= Washed red blood cells =

Artificial preparation of red blood cells

Washed red blood cells are red blood cells that have had most of the plasma, platelets and white blood cells removed and replaced with saline or another type of preservation solution. The most common reason for using washed red blood cells in transfusion medicine is to prevent the recurrence of severe allergic transfusion reactions that do not respond to medical treatment. The usual cause of these allergic reactions is proteins in the donor plasma. These proteins are removed by the process of washing the red blood cells.

== Methods of washing red cells ==
There are multiple methods of washing red cells. These can include automated or manual methods. They can use centrifugation or centrifugation-free methods. The red cells can be re-suspended in saline or other types of special preservative solutions for red cells, such as SAGM (saline, adenine, glucose and mannitol).

== Medical uses ==

=== Prevention of recurrence of severe allergic reactions ===
The most common reason for using washed red blood cells in transfusion medicine is to prevent the recurrence of severe allergic transfusion reactions. The allergen is usually a protein in the plasma that is removed by the process of washing the red blood cells. Various proteins, such as antibodies directed against IgA or haptoglobin in people with IgA and haptoglobin deficiency, have been suggested to have a causal relationship with the allergic reaction. Cytokines and chemokines, which accumulate during the storage of blood components, have also been suggested as causative agents. However, the literature is scarce and conflicting, as passive infusion of anti-IgA antibodies in to recipients has not been found to cause an allergic reaction.

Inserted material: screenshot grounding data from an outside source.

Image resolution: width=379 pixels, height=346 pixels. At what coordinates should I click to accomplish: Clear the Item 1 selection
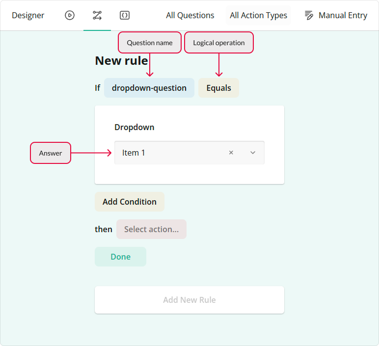[231, 153]
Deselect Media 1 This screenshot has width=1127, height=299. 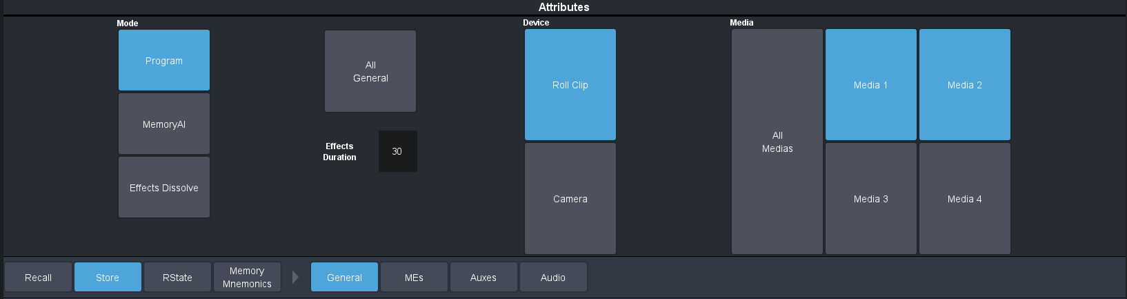click(870, 84)
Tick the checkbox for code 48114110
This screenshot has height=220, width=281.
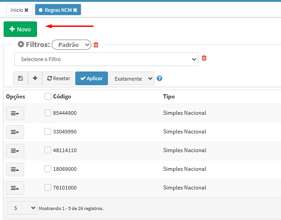pyautogui.click(x=48, y=150)
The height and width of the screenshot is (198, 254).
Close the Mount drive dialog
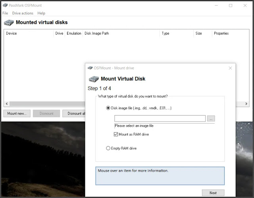(x=230, y=68)
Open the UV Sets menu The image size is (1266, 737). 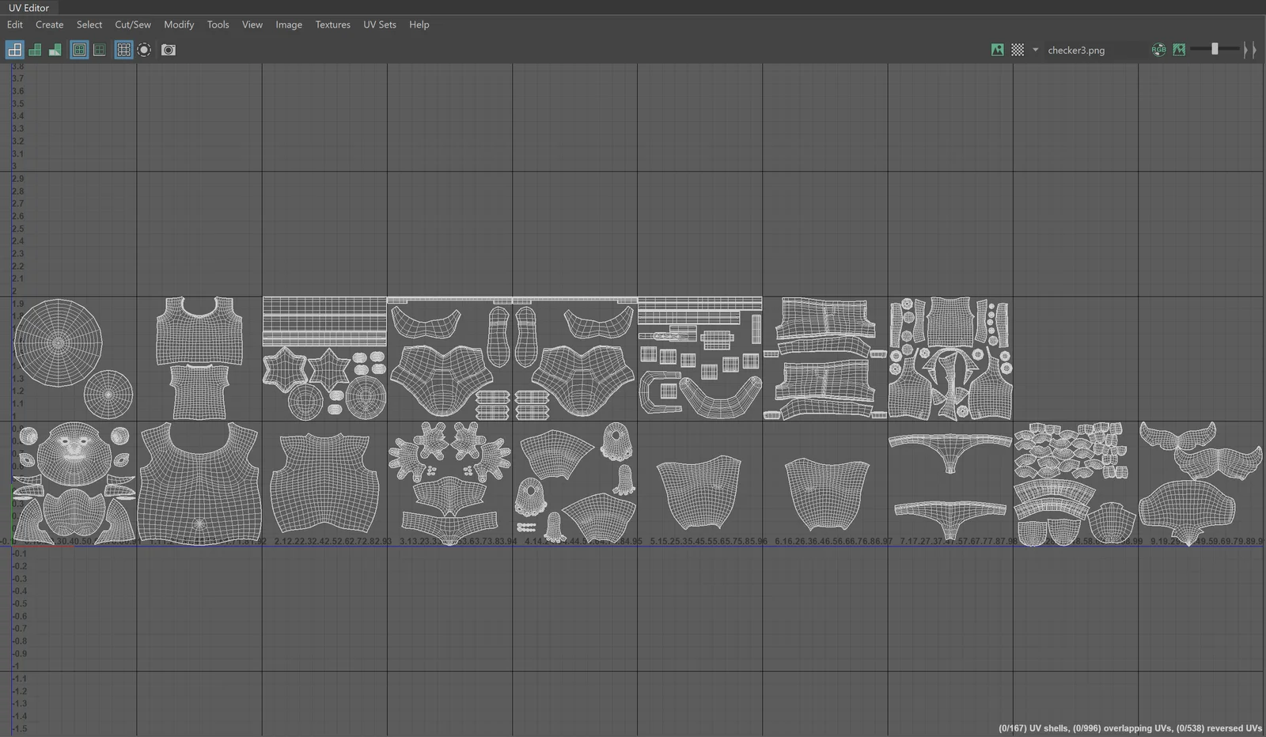tap(379, 25)
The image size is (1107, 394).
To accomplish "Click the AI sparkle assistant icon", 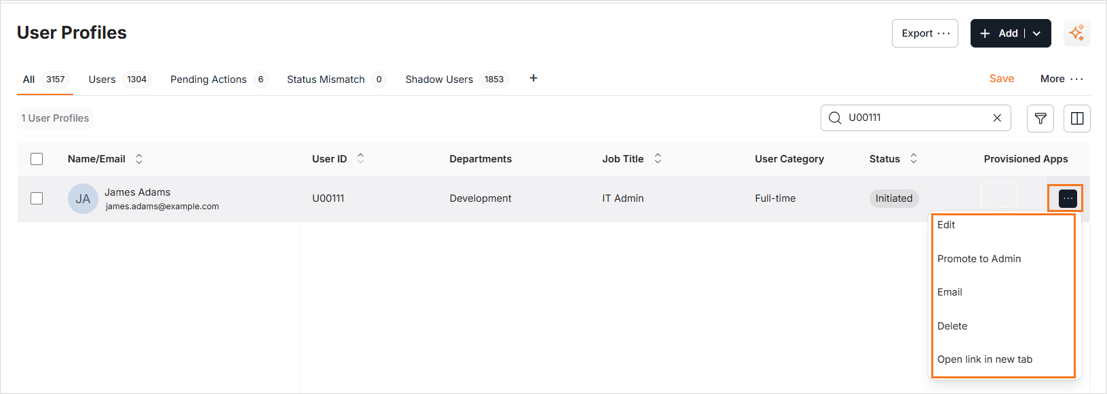I will click(1076, 33).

=== Reduction in transfusion-related complications ===
In neonates, transfusion has been associated with a decreased risk of serious side effects including:
- Necrotising enterocolitis (NEC)
- Intraventricular haemorrhage (IVH)
- Retinopathy of prematurity (ROP)
- Chronic lung disease (CLD)
- Death

Transfusion-related immune modulation has been thought to be the underlying mechanism. Washing red cells has been thought to be one way of potentially decreasing the risk of theses transfusion-related side-effects. However, in neonates, there is insufficient evidence to say whether washing red cells has any effect.

== Storage ==
Once red blood cells have been washed, they can only be kept for up to a day.